Monsieur le Premier ministre Justin Trudeau, la liberté de la presse au Canada doit être défendue

Reporters sans frontières (RSF) et d’autres organisations internationales de défense de la liberté de la presse exhortent Justin Trudeau, Premier ministre canadien, à remédier à la situation grave que connaît le Canada en matière de défense de la liberté de la presse. Le pays a perdu 4 places au Classement mondial de la liberté de la presse établi par RSF pour 2017.

Monsieur le Premier ministre


Nous saluons la déclaration que vous avez faite, le 3 mai, à l’occasion de la Journée mondiale de la liberté de la presse. Vous avez alors exprimé en des termes forts votre soutien à la liberté de la presse et avez souligné le rôle primordial des journalistes dans le fonctionnement d’une démocratie. Vous avez également rappelé l’importance de “jeter un regard critique sur l’état actuel de la liberté de la presse”. Faire ce rappel est en effet essentiel, en particulier pour les grandes démocraties comme le Canada. Il peut en effet être facile de se complaire dans l’idée que nos libertés et nos droits, durement acquis, sont en bon état, et que les atteintes aux droits des journalistes ont lieu uniquement “ailleurs dans le monde”.

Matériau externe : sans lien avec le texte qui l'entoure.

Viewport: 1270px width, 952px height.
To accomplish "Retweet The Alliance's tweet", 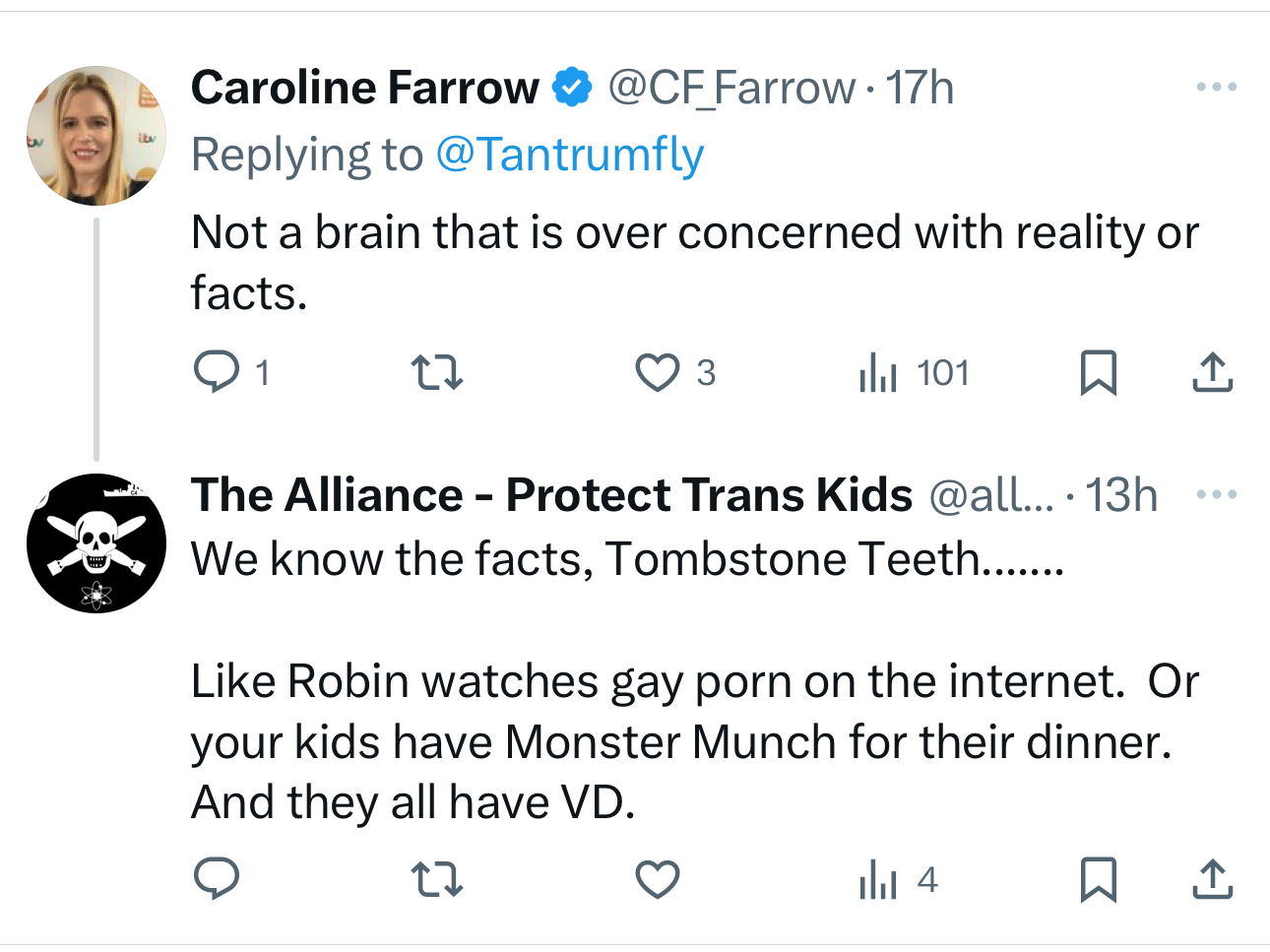I will [x=436, y=879].
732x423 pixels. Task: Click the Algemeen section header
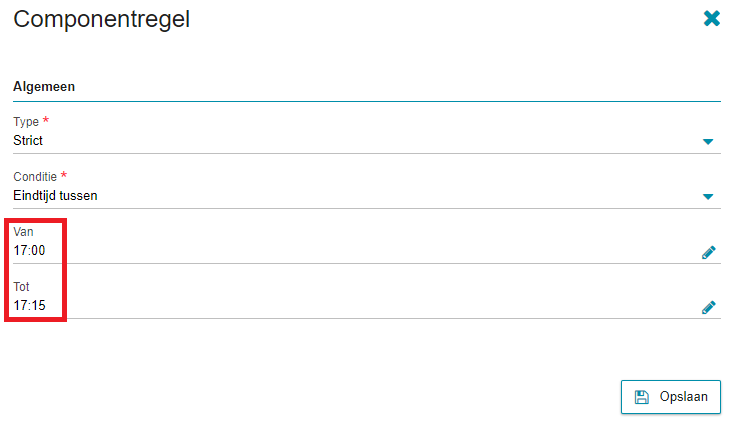tap(44, 87)
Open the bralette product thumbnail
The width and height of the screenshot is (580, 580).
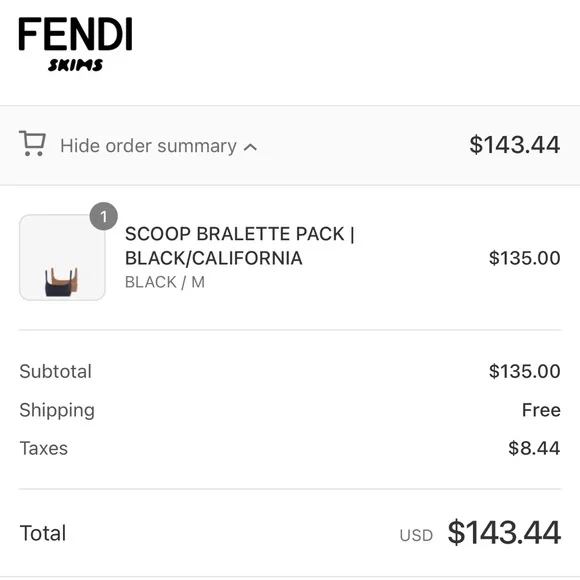[62, 257]

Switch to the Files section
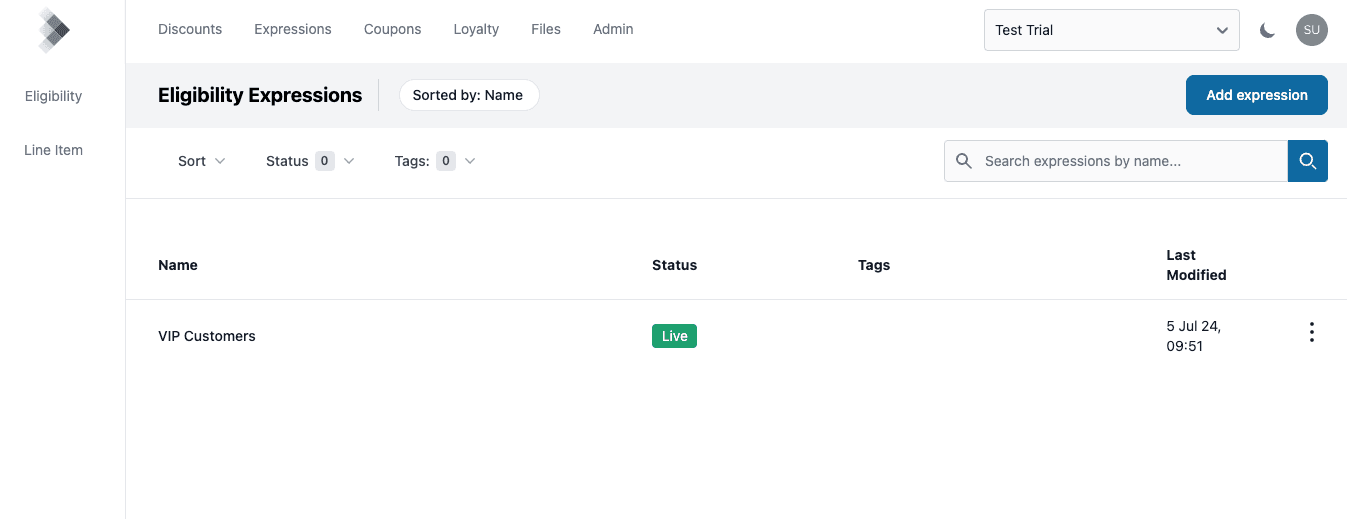coord(545,29)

En tant que défenseurs de premier plan de la liberté d’expression et de la presse, nous sommes confrontés chaque jour à des journalistes, des reporters ainsi qu’à tous les citoyens canadiens qui tentent d’exercer leurs droits fondamentaux et qui doivent faire face aux obstacles et aux ingérences des agents de leur propre gouvernement. Vous avez récemment déclaré que “la liberté journalistique est généralement reconnue et respectée au Canada”.

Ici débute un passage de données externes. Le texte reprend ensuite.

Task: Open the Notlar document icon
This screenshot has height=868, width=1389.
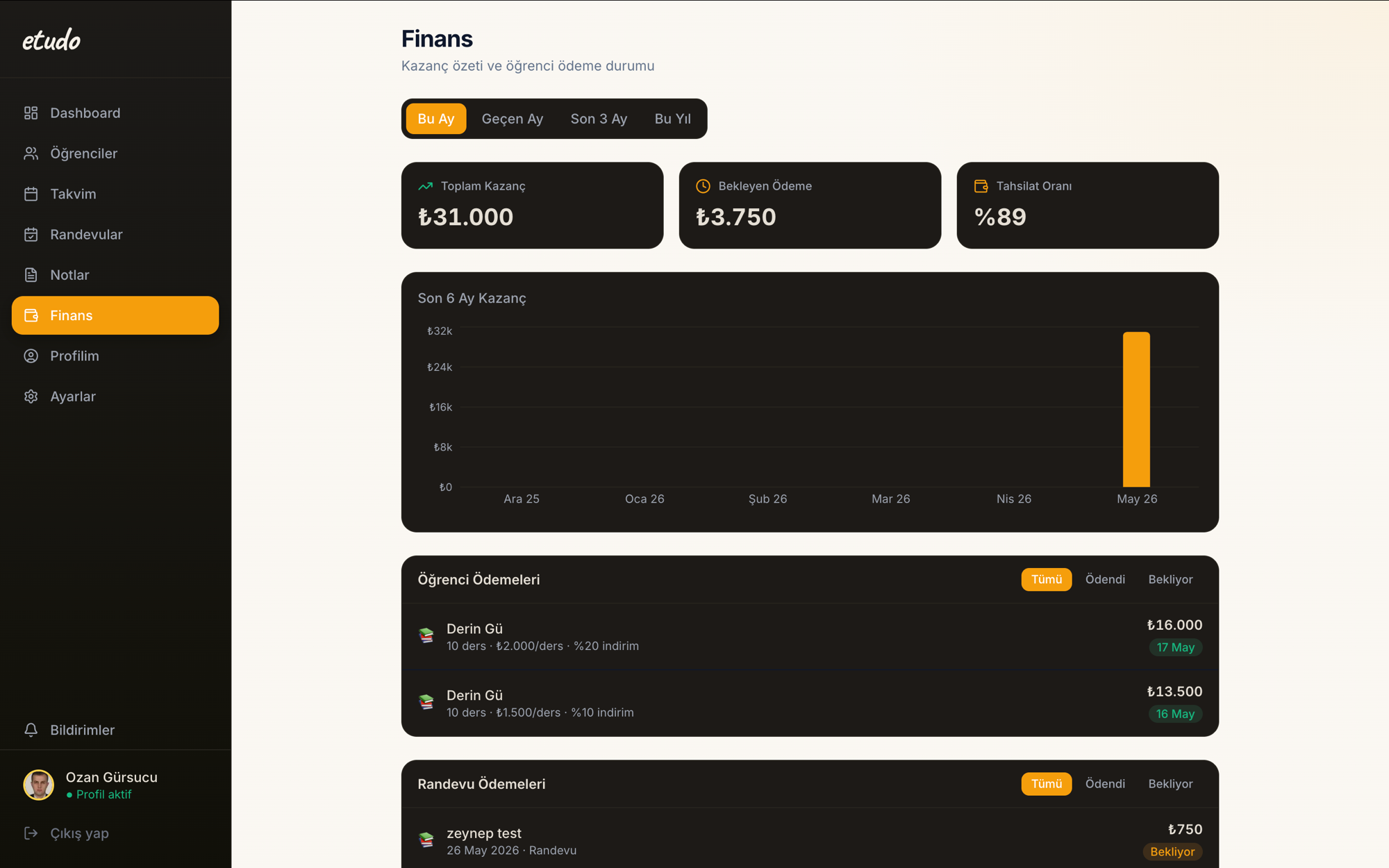Action: pos(31,275)
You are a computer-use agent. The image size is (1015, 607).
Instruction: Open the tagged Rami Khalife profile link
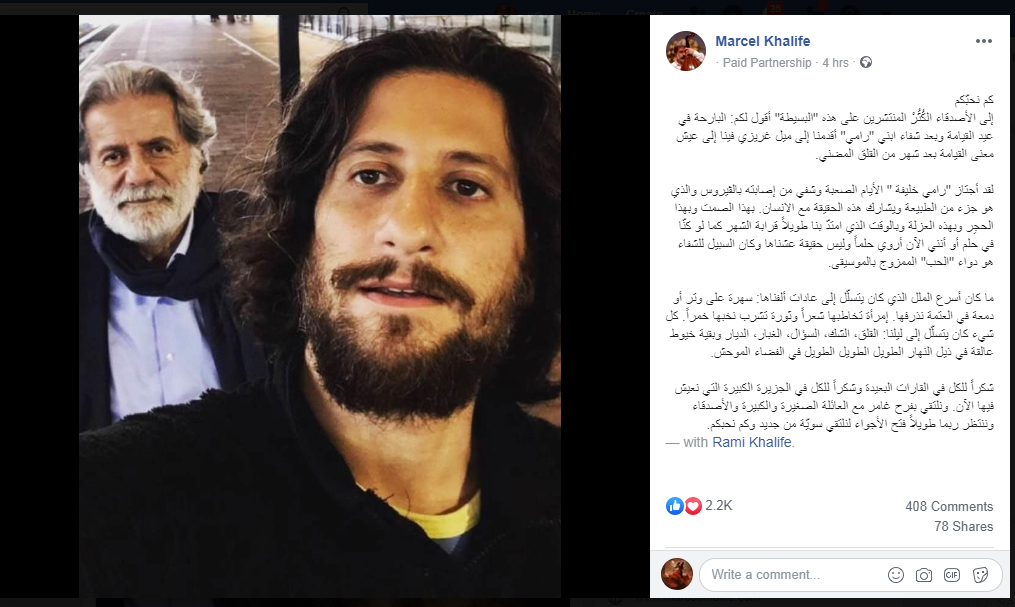(x=752, y=442)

Bien que cette affirmation soit exacte à de nombreux égards, elle ignore toutefois les problèmes rencontrés systématiquement par les journalistes au Canada et ne prend pas en compte les nombreuses violations de la liberté de la presse recensées dans le pays au cours des seuls 18 derniers mois. Comme vous le savez, le 26 avril, Reporters sans frontières a publié son Classement mondial de la liberté de la presse 2017 établi en fonction du niveau de liberté accordé aux journalistes dans chacun des 180 pays répertoriés. Cette année, le Canada a chuté de la 18e à la 22e place. Il y a seulement deux ans, votre pays figurait parmi les dix premiers du Classement et était l’un des meilleurs pays du monde pour les journalistes. Force est de constater que la liberté de la presse est en grave déclin au Canada. Votre gouvernement doit mener des actions de toute urgence pour la restaurer.


Remédier à cette situation, et faire en sorte que le Canada retrouve sa place de leader mondial en matière de liberté de la presse, est une lourde tâche qui incombe au gouvernement, aux acteurs de la société civile et aux citoyens. Mais, dans l’immédiat, votre gouvernement a le pouvoir de changer les choses rapidement, en inscrivant dans la loi des améliorations concrètes pour les journalistes.

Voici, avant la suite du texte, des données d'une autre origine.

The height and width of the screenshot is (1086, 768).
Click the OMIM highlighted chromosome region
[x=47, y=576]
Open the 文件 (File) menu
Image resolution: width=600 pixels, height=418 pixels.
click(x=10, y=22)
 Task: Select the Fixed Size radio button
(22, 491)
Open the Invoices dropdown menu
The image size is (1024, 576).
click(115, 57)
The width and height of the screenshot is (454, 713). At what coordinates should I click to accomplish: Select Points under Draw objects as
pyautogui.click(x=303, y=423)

Le 3 mai 2017, le projet de loi S-231 sur la protection des sources journalistiques a été adopté en première lecture à la Chambre des communes. Cette législation confère aux journalistes des protections légales dont ils ont besoin de manière urgente. Elle leur permettrait notamment de ne plus être considérés comme des criminels lorsqu’ils protègent la confidentialité de leurs sources. Elle rendrait également plus difficile pour les policiers d’obtenir un mandat de perquisition concernant un journaliste ou une décision d’un tribunal autorisant sa mise sur écoute ou la saisie d’informations en sa possession. Votre gouvernement doit absolument soutenir l’adoption de ce projet de loi qui ouvrirait la voie à un renouveau de la liberté de la presse au Canada.


Le 3 mai, vous avez déclaré à la Chambre des communes que “les journalistes devraient évidemment être en mesure de protéger la confidentialité de leurs sources”. “C’est une chose en laquelle notre gouvernement croit fortement et que nous continuerons à défendre et à soutenir, pas seulement ici au Canada mais partout dans le monde”, avez-vous plaidé. Le projet de loi S-231 n’est pas un remède à tous les maux des journalistes au Canada, mais son adoption serait une avancée et permettrait à votre pays de se conformer aux standards internationaux en matière de protection des sources. Cela prouverait également la sincérité de l’engagement de ce gouvernement en faveur de la liberté de la presse. Nous vous demandons instamment d’adopter ce projet de loi.


Cordialement,


Alice Klein, Présidente, CJFE

John Hinds, Directeur général, Newsmedia Canada

John Fraser, Président directeur général, National NewsMedia Council

Howard Law, Directeur en charge du secteur des médias, Unifor

Tim McSorley, Coordonnateur national, Coalition pour la surveillance internationale des libertés civiles

Bruce D. Brown, Directeur général, Reporters Committee for Freedom of the Press

Thomas S. Saras, Président directeur général, Conseil national de la presse et médias ethniques au Canada

James L. Turk, Directeur, Centre for Free Expression

Caroline Locher, Directrice générale, Fédération professionnelle des journalistes du Québec (FPJQ)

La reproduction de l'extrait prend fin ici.